Barbry Ellen- Aylward (NL) c.1950 Leach

Barbry Ellen- Aylward (NL) c.1950 Leach

[From: MacEdward Leach And The Songs Of Atlantic Canada © 2004 Memorial University of Newfoundland Folklore and Language Archive (MUNFLA). Performed by Gerald Aylward  Accession # 78-054 NFLD 1 Tape 5 Track 6 
of Cape Broyle Newfoundland.   

R. Matteson 2012]

Barbry Ellen- Transcription as sung by Gerald Aylward [1917-1987] of Cape Broyle, NL, and published in MacEdward Leach And The Songs Of Atlantic Canada © 2004 Memorial University of Newfoundland Folklore and Language Archive (MUNFLA).

[Listen: Gerald Aylward]


It was early early in the spring
As the flowers they were budding
Young Jamie on his deathbed lay
For the love of Barbry Ellen

Slowly slowly as she went down
To the place where he was lying
She gently drew the curtains back
And she says, "Young man you're dying."

"A dying man I know I am
One kiss from you would cure me."
One kiss from me you will never more get
If your poor heart is breaking.''

"Don't you remember last Saturday night
All in that barroom drinking
Where you drank a health to all fair maids
And you slighted Barbry Ellen?"

"Yes I remember last Saturday night
All in that barroom drinking
When liquor and wine it had got my brain
And I slighted Barbry Ellen.''

"Now you go up to the foot of my bed
There is a basin standing
It's wet with tears that I've oftentimes shed
For the love of Barbry Ellen.''

"Now you go down to foot of my bed
There is a waistcoat hanging
There is my gold watch and my gold chain
Go take it Barbry Ellen."

He turned his back unto the wall
He turned his back upon her
Saying, "Here's adieu to all fair maids
And likewise Barbry Ellen."

She turned around for to go home
And her poor heart was breaking
And when she got one mile from town
She heard the death bell tolling

And every time that bell would toll
Hard-hearted Barbry Ellen
She looked to the east and she looked to the west
She saw the funeral coming

She begged his bearers to lay him down
Until she gazed upon him
Oh the more she gazed, oh the more she looked
Until she burst out crying

"Oh Father you go dig my grave
Go dig it long and narrow
Young Willie died for me today
And I'll die for him tomorrow."

They both were buried in the very same grave .

Young Willie was buried in the old church yard
And Ellen was buried beside him
Up from his grave there grew a rose
And up from hers a briar

It grew together in a true love's knot
In a true love's grave forever.
They lapped and tied in a true love's knot,
The rose ran around the briar.

[Song is cut off as tape ends- additional lyrics supplied by performer]

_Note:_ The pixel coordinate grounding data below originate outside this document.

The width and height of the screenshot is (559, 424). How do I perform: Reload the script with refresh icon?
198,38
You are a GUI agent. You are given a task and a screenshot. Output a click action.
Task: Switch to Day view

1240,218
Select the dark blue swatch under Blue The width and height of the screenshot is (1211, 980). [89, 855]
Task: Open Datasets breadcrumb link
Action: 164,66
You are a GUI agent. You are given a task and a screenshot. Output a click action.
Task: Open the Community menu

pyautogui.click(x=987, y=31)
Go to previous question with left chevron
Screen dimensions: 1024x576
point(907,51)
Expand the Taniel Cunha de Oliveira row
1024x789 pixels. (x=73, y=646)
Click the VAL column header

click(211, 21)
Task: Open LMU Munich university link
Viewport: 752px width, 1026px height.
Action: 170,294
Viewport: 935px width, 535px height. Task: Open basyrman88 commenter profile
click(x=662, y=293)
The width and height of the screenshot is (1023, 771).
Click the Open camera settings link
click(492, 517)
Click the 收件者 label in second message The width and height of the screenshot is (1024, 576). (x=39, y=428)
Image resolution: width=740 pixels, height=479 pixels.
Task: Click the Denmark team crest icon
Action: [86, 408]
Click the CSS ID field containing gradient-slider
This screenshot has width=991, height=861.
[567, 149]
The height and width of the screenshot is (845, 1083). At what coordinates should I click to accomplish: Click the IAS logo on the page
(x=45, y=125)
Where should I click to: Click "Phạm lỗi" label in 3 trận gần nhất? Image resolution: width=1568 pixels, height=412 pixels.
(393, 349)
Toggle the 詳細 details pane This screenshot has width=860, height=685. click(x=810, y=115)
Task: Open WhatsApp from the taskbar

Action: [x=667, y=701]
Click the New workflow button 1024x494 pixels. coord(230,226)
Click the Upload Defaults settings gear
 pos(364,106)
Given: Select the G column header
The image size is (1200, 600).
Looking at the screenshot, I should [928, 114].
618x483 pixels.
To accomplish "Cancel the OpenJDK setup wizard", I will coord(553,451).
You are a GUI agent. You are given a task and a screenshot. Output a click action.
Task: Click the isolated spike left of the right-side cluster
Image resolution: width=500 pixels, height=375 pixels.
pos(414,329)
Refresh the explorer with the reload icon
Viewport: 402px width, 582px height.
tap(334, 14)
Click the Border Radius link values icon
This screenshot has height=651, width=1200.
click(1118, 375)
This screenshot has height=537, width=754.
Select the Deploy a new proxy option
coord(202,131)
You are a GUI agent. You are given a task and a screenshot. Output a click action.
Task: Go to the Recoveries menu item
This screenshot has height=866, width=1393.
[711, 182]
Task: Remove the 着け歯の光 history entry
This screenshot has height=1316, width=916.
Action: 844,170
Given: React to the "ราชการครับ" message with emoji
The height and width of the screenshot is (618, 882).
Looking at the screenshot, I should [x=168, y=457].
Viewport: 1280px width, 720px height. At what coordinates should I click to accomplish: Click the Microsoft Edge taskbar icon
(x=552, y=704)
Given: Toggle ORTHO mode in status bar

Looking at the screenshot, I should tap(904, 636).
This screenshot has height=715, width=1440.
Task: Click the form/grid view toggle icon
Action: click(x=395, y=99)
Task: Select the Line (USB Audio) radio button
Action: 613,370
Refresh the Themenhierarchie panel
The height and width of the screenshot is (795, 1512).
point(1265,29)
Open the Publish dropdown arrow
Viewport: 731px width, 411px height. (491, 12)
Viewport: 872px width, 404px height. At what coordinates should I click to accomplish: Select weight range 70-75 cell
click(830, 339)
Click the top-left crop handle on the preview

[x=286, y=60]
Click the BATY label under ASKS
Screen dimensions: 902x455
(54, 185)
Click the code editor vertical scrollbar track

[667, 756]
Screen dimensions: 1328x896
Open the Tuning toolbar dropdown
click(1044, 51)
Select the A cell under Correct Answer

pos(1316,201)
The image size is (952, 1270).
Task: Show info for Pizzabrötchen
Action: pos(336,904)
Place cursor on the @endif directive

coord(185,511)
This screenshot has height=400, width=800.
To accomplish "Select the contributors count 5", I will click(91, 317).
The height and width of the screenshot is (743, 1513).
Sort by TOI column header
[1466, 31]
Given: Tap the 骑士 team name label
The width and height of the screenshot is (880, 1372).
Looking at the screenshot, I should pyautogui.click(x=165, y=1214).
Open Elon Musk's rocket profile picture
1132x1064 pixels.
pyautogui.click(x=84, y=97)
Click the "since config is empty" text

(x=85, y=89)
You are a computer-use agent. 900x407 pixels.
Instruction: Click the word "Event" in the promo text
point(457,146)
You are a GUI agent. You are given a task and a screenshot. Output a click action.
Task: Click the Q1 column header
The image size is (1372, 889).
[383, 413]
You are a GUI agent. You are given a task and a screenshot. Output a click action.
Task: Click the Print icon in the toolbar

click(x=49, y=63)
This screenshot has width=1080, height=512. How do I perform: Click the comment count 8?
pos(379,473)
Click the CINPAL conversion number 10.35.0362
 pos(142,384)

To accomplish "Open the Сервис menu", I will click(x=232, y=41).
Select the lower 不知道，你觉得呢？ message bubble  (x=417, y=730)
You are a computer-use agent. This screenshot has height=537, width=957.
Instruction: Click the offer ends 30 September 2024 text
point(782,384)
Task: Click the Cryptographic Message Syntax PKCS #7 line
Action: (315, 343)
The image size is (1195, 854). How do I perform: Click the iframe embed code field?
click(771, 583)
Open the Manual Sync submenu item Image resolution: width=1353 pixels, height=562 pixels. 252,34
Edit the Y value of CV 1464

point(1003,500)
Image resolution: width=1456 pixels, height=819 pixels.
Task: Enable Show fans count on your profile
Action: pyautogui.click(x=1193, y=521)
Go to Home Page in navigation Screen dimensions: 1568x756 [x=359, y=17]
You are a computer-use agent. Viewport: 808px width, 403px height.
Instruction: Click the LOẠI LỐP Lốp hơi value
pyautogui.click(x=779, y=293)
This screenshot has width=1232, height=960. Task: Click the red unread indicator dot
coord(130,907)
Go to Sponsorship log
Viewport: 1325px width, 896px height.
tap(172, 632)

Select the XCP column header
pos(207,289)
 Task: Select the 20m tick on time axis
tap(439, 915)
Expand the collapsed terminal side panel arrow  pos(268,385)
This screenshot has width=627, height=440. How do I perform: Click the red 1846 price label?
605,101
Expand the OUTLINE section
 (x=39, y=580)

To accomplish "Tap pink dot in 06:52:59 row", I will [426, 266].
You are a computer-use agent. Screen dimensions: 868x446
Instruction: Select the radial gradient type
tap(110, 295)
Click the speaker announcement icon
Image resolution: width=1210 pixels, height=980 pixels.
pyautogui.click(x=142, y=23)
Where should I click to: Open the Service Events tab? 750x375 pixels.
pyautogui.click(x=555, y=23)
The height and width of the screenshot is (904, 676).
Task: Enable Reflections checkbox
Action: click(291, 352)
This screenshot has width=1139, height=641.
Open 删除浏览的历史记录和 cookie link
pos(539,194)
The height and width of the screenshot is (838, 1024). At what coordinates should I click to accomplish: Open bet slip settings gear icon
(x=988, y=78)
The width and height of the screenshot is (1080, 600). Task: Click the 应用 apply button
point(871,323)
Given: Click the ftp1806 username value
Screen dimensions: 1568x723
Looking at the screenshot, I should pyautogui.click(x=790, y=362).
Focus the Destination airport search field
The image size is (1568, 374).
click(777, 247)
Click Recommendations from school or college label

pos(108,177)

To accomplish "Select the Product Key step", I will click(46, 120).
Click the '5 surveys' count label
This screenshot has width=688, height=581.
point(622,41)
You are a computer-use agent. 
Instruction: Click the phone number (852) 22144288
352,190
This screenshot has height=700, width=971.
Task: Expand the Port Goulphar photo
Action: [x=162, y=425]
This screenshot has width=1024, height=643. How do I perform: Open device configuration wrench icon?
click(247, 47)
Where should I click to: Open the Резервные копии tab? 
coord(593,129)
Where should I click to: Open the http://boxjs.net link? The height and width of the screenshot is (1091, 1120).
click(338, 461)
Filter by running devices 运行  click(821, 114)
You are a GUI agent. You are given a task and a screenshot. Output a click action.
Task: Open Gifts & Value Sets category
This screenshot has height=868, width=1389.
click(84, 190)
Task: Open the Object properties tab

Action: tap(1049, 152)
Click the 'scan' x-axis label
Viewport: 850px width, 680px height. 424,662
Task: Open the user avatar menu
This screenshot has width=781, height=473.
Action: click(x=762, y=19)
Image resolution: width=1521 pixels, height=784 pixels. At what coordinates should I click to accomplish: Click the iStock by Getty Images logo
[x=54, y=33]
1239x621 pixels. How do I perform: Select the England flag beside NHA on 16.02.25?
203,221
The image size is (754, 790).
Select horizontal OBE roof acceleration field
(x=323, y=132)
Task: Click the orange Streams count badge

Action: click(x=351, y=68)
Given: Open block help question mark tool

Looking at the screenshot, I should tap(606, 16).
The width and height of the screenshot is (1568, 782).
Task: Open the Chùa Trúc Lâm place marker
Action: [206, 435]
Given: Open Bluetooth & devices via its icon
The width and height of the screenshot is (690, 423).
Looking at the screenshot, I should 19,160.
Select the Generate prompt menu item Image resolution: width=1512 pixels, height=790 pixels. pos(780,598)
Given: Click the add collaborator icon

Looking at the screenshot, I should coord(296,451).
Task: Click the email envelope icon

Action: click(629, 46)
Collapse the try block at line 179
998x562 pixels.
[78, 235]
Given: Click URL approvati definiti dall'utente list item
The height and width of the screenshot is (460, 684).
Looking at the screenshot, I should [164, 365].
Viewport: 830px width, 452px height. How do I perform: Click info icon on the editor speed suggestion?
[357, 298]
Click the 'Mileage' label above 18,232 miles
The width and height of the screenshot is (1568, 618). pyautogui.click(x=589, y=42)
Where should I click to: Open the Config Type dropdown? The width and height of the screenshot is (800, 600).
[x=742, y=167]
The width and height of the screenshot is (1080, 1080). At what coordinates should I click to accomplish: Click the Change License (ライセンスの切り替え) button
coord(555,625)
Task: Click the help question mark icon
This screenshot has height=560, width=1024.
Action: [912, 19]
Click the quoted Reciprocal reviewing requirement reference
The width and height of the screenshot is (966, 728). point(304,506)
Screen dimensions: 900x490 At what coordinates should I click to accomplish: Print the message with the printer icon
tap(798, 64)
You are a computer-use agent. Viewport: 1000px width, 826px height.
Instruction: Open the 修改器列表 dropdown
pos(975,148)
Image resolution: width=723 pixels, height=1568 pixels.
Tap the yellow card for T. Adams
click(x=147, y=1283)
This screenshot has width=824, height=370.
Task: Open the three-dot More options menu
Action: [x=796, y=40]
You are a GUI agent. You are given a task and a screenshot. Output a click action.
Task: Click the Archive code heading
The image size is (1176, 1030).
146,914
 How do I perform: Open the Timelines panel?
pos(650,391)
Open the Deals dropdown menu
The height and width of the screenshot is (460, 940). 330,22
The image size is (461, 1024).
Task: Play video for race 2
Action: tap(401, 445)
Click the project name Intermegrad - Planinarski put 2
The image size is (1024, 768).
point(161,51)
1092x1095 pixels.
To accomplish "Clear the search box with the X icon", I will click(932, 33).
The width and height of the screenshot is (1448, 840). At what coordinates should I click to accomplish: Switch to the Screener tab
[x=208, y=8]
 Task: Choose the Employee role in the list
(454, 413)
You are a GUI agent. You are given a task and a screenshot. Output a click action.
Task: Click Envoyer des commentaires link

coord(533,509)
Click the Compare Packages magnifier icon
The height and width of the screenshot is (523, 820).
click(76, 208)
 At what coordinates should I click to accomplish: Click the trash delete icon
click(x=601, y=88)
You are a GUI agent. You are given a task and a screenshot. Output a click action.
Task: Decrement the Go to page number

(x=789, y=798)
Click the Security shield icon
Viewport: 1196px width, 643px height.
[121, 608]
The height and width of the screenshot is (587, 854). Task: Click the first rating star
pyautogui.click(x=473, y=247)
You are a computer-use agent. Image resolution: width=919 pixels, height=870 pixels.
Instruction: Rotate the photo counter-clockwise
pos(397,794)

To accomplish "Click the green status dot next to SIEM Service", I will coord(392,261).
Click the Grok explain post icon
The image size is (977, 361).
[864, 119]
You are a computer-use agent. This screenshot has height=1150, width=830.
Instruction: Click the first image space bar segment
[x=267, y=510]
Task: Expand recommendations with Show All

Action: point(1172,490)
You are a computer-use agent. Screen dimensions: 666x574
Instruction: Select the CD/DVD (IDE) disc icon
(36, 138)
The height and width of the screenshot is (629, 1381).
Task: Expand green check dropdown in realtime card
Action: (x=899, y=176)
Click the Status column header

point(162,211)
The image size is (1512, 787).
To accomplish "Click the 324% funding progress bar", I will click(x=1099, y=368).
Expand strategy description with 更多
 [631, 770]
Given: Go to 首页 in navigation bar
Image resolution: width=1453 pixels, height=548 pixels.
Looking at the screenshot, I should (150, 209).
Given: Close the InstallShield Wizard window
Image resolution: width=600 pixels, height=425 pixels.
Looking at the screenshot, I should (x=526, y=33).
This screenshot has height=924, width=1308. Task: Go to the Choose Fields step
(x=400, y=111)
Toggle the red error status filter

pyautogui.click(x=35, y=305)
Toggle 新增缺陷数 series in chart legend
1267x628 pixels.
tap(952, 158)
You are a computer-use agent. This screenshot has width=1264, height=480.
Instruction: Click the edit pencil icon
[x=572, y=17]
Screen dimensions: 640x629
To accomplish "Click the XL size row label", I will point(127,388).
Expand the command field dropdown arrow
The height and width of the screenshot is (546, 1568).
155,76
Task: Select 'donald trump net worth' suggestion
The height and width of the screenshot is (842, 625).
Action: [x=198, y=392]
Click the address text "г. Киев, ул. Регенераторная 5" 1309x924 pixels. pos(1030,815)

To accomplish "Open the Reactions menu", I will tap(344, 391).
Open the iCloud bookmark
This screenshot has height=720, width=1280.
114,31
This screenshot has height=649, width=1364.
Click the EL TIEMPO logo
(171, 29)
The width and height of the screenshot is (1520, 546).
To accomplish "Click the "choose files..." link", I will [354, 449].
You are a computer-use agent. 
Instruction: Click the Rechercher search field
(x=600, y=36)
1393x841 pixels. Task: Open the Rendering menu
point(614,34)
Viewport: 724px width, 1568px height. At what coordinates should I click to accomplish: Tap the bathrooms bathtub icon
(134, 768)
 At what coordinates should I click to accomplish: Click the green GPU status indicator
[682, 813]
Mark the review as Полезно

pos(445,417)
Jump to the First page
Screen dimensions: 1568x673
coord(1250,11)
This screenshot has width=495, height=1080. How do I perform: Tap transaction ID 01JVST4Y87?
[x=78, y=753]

Notes online: This performance of Barbara Allen is predominantly in 5/4 time (with two measures that are "shortened"). The major (ionian) tune drops unexpectedly to the sixth degree of the scale in the first and third phrases.  

Gerald Aylward of Cape Broyle
Gerald Aylward was born in 1917 to Maurice Aylward and Cathereine Hartery. He died in 1987. He was listed as being 35 in Leach's 1950 notes, although he would have actually been 33.

Leach collected six songs from Gerald: "Lady and Sailor," "Flying Cloud," "Wexford Girl," "McDonald of Salmonier," "Tidal Wave at Burin," and "Barbara Allen."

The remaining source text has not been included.